Assessment of AFI is non-invasive, reproducible, and inexpensive, which does not require sophisticated instruments to measure the functional performance of the Achilles tendon.[20] In the present study, AFI results showed that Achilles tendon function recovered faster in the treatment group than the control group. During the first three weeks after surgery, no improvement in AFI was observed in the control group, and then a gradual recovery was seen until the end of the sixth week. While, in the treatment group, silymarin administration resulted in a week recovery in the AFI, demonstrating a sharp increase and significant difference in AFI values from the 4th week versus the control group. This improvement indicates that rats receiving silymarin started to use the operated hind limb earlier compared to control rats; therefore, the weight-bearing function of the healing tendon recovered faster over time.

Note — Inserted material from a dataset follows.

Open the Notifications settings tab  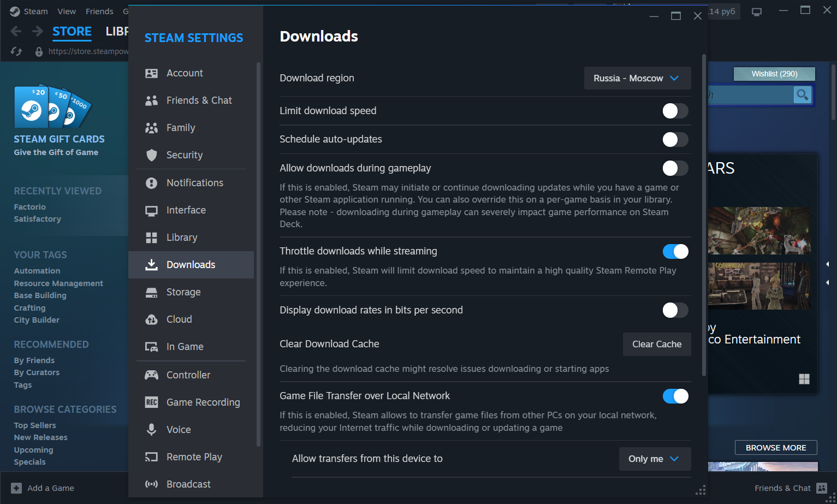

Adhesion formation between the tendon and surrounding connective tissue is known as the most common complication after surgery, limiting the range of motion, and preventing the normal gliding function of the tendon.[41] Reportedly, post-operative mobilization reduces peritendinous adhesion formation and improves the gliding function after tenorrhaphy.[42] In this study, macroscopic evaluation of repairs indicated a significantly lower adhesion score in the silymarin treated group than the control group. Decreased adhesion and early functional recovery of repairs make tendons experience the tensile loads; thus, increased mechanical properties are achieved.[43]

In conclusion, the present study showed that oral administration of silymarin facilitated tendon healing via improved structural characteristics, earlier recovery, and significantly stronger neotendons formation in rats after experimental Achilles tenotomy and tenorrhaphy.